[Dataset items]
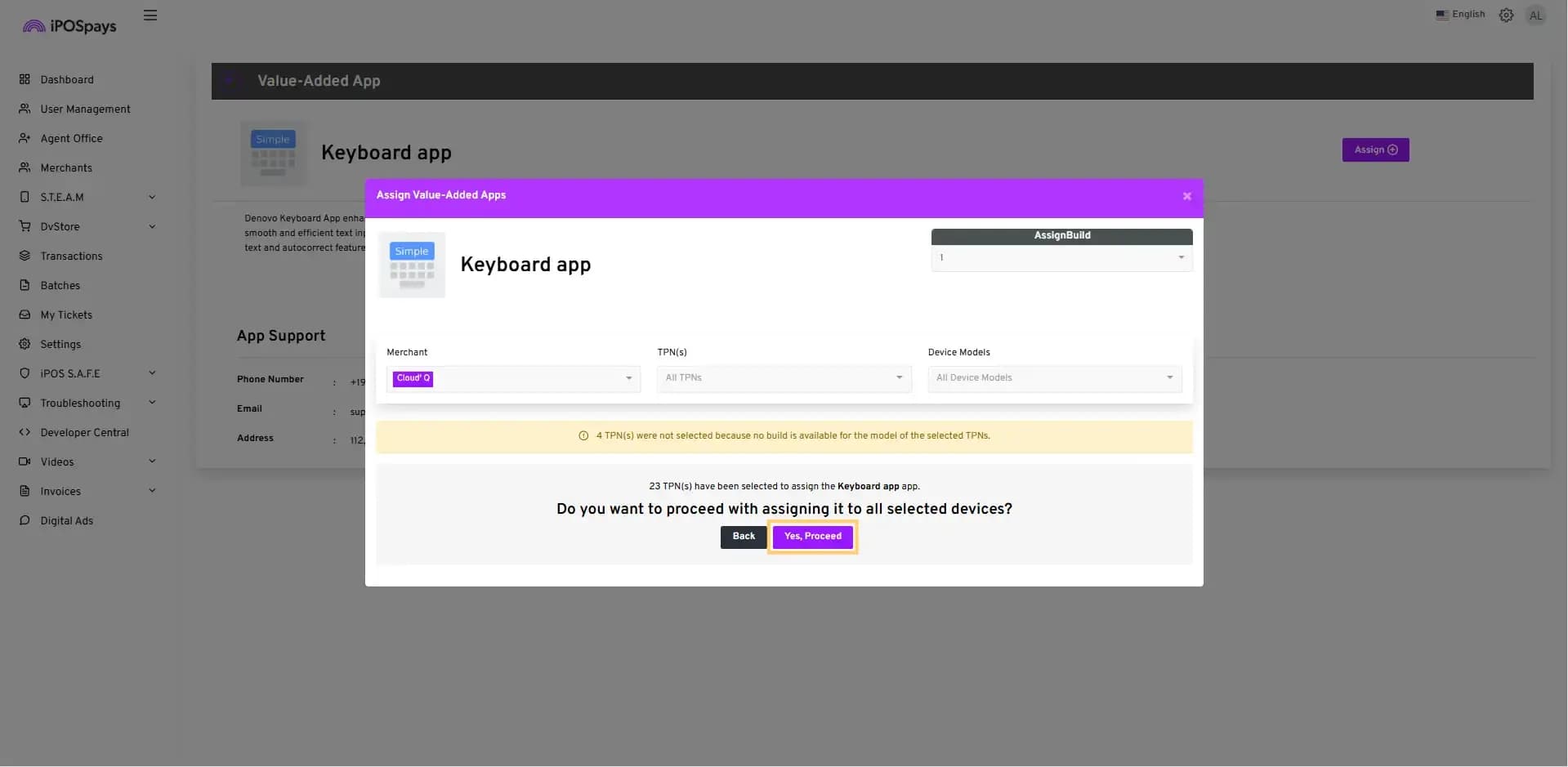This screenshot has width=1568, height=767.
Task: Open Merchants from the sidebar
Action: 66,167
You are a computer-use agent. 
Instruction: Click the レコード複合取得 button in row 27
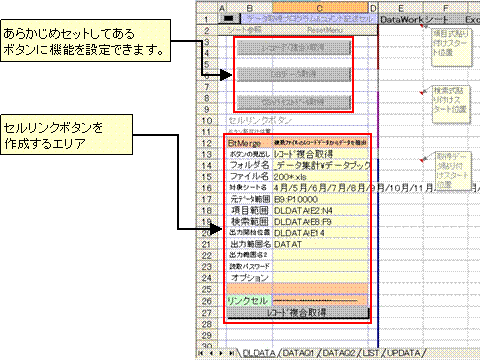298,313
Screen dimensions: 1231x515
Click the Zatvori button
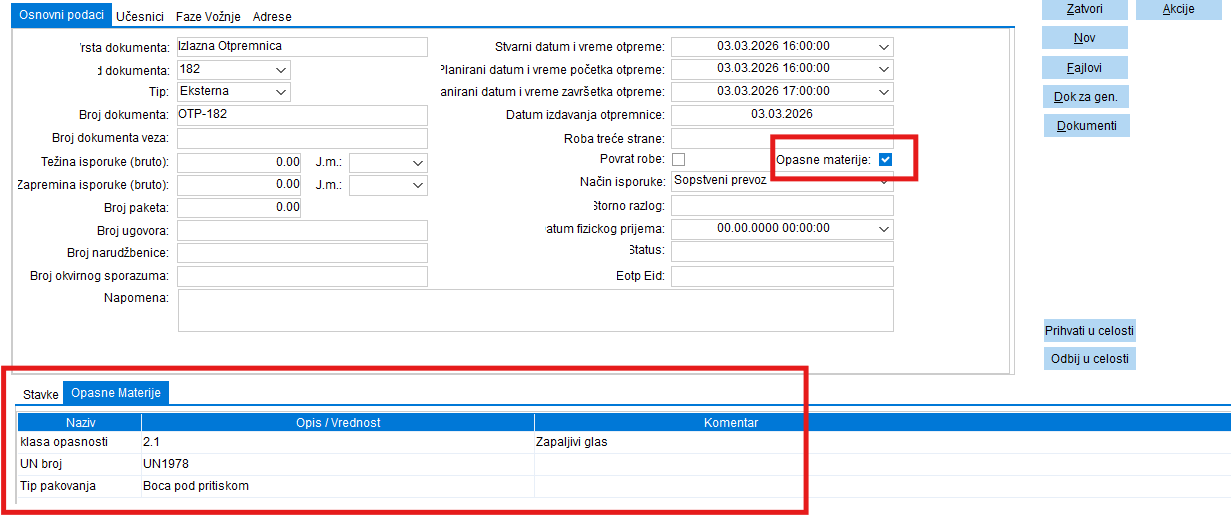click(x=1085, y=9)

*What is expected*
Return exactly, and only, the lines that run from the line containing "Screen dimensions: 1231x515" to the last line of the entries above, both ends included, with pictures left out.

*Response*
Screen dimensions: 1231x515
Click the Zatvori button
click(x=1085, y=9)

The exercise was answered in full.